** begin Source document **

# farm



## clewb (Aug 8, 2014)

A little boy comes down to breakfast. Since they live on a farm, his mother asks if he had done his chores.
"Not yet," said the little boy.
His mother tells him no breakfast until he does his chores.
Well, he's a little pissed off, so he goes to feed the chickens, and he kicks a chicken. He goes to feed the cows, and he kicks a cow. He goes to feed the pigs, and he kicks a pig. He goes back in for breakfast and his mother gives him a bowl of dry cereal.
"How come I don't get any eggs and bacon? Why don't I have any milk in my cereal?" he asks.
"Well," his mother says, "I saw you kick a chicken, so you don't get any eggs for a week. I saw you kick the pig, so you don't get any bacon for a week either. I saw you kick the cow so for a week you aren't getting any milk."
Just then, his father comes down for breakfast and kicks the cat halfway across the kitchen.
The little boy looks up at his mother with a smile, and says, "You gonna tell him or should I?"


----------



## j8keith (Jun 26, 2009)

:lol: :lol:


----------



## bigdodge (Apr 22, 2012)

:lol: :lol:


----------



## alexi7 (Aug 30, 2011)




----------



## basky (May 26, 2009)

:lol: :lol:


----------

** end Source document **
** begin Dataset extract **

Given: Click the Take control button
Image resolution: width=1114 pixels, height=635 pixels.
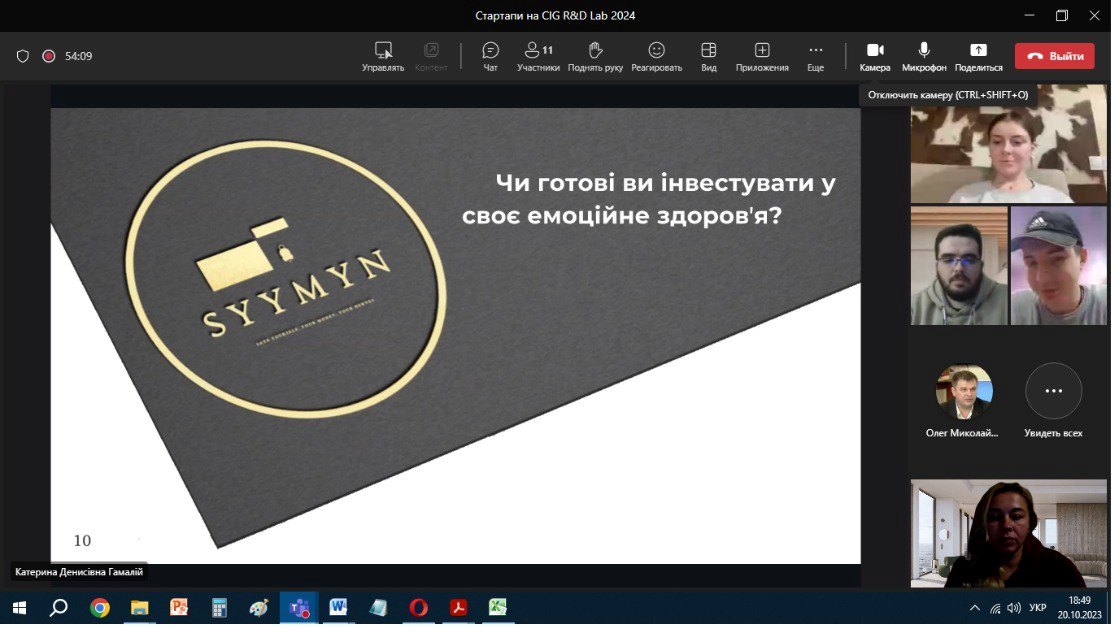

** end Dataset extract **

Given instruction
List every animal that gets kicked in the farm thread.

Task response
A chicken, a cow, a pig, and the cat